• PAGE TEXT
[Start]

[PATCH OLK-6.6 v3 09/19] mm/numa: Use mem_sampling framework for NUMA balancing

18 May 2025

hulk inclusion
category:feature
bugzilla:https://gitee.com/openeuler/kernel/issues/IC8KS8
CVE: NA

--------------------------------

Integrate the mem_sampling framework into automatic NUMA balancing to
track memory access patterns.

Instead of relying on traditional mechanisms (e.g. page faults or PTE
access bits), Numa balancing can now optionally use hardware-assisted
sampling data provided by mem_sampling. This allows for more accurate
and lower-overhead detection of memory locality and task placement
decisions.

The integration ensures that NUMA balancing starts and stops sampling
using the mem_sampling abstraction, avoiding direct dependencies on
perf or architecture-specific drivers such as SPE.

This change lays the foundation for leveraging hardware sampling features
(e.g. ARM SPE) to improve NUMA-aware scheduling.

Signed-off-by: Ze Zuo <zuoze1@huawei.com>
Signed-off-by: Tong Tiangen <tongtiangen@huawei.com>
Signed-off-by: Shuang Yan <yanshuang7@huawei.com>
---
 mm/Kconfig        |  13 ++++
 mm/mem_sampling.c | 186 +++++++++++++++++++++++++++++++++++++++++++++-
 2 files changed, 198 insertions(+), 1 deletion(-)

diff --git a/mm/Kconfig b/mm/Kconfig
index c2b45a71a992..88addd002bb5 100644
--- a/mm/Kconfig
+++ b/mm/Kconfig
@@ -1467,6 +1467,19 @@ config MEM_SAMPLING
 	  features. It requires at least one hardware PMU (e.g. ARM_SPE_MEM_SAMPLING)
 	  to be enabled.
 
+config NUMABALANCING_MEM_SAMPLING
+	bool "Use hardware memory samples for numa balancing"

[End]

• ACTIONS TO TAKE
**1.** In the NUMA balancing patch, what does the integration avoid direct dependencies on?
**2.** Do these statements agree with the NUMA balancing patch? (a) The patch touches two files. (b) NUMA balancing is now required to use hardware sampling data instead of page faults or PTE access bits. (c) NUMABALANCING_MEM_SAMPLING is declared as a bool option. For each, answer yes or no and quote the deciding words.
**3.** Carry the NUMA balancing patch forward from its last line.

• DATA PROVIDED
[Start]

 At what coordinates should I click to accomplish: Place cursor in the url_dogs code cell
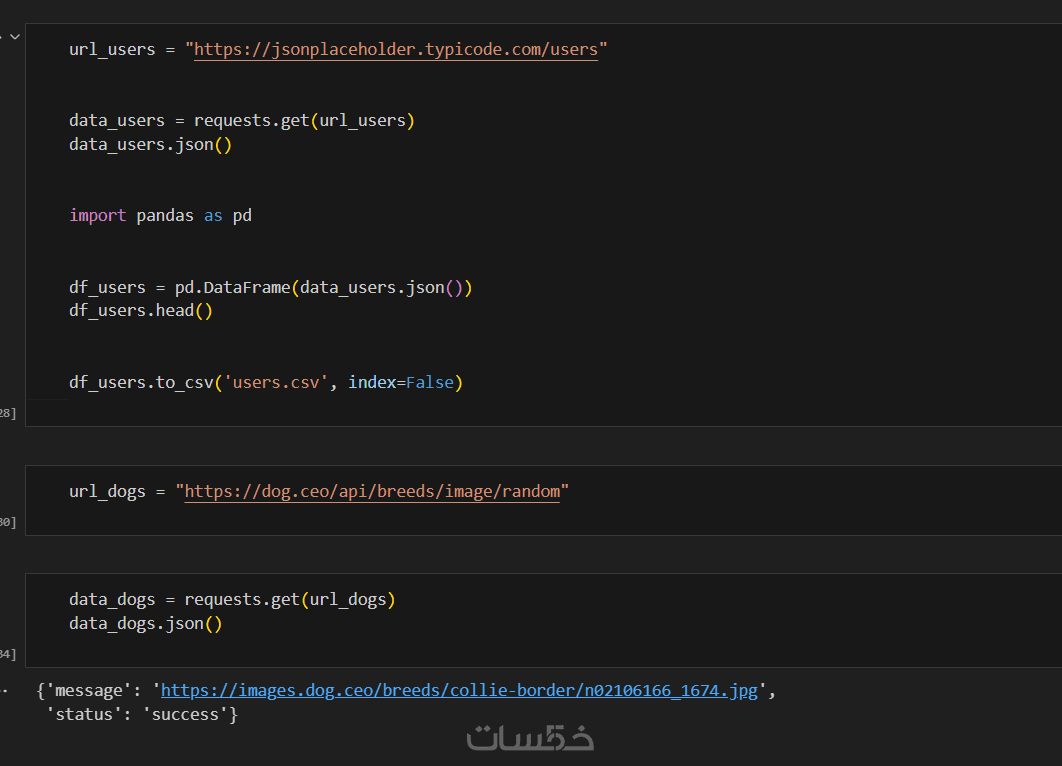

[End]
[Start]

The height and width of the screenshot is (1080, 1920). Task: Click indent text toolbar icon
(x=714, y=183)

[End]

• SET OF ANSWERS
**1.** Perf or architecture-specific drivers such as SPE.

**2.**
(a) Yes: "2 files changed, 198 insertions(+), 1 deletion(-)"
(b) No: "Numa balancing can now optionally use hardware-assisted sampling data provided by mem_sampling"
(c) Yes: "bool "Use hardware memory samples for numa balancing""

**3.**
+	depends on MEM_SAMPLING && NUMA_BALANCING
+	default n
+	help
+	  This feature relies on hardware sampling, and will use memory access
+	  information obtained from hardware sampling in the NUMA balancing
+	  policy instead of the native software PROT_NONE scheme. Turning on
+	  this feature may have a performance impact on some workloads, for
+	  example, lightweight memory access programs.
+
+	  if unsure, say N to disable the NUMABALANCING_MEM_SAMPLING.
+
 source "mm/damon/Kconfig"
 
 endmenu
diff --git a/mm/mem_sampling.c b/mm/mem_sampling.c
index eeab2a5a87a5..bc0ca95bb5c9 100644
--- a/mm/mem_sampling.c
+++ b/mm/mem_sampling.c
@@ -18,6 +18,10 @@
 #include <linux/list.h>
 #include <linux/mm.h>
 #include <linux/mem_sampling.h>
+#include <linux/mempolicy.h>
+#include <linux/task_work.h>
+#include <linux/migrate.h>
+#include <linux/sched/numa_balancing.h>
 
 #define MEM_SAMPLING_DISABLED		0x0
 #define MEM_SAMPLING_NORMAL		0x1
@@ -50,6 +54,12 @@ struct mem_sampling_record_cb_list_entry {
 };
 LIST_HEAD(mem_sampling_record_cb_list);
 
+struct mem_sampling_numa_access_work {
+	struct callback_head work;
+	u64 vaddr, paddr;
+	int cpu;
+};
+
 void mem_sampling_record_cb_register(mem_sampling_record_cb_type cb)
 {
 	struct mem_sampling_record_cb_list_entry *cb_entry, *tmp;
@@ -95,6 +105,178 @@ void mem_sampling_sched_in(struct task_struct *prev, struct task_struct *curr)
 		mem_sampling_ops.sampling_stop();
 }
 
+#ifdef CONFIG_NUMABALANCING_MEM_SAMPLING
+static int numa_migrate_prep(struct folio *folio, struct vm_area_struct *vma,
+		      unsigned long addr, int page_nid, int *flags)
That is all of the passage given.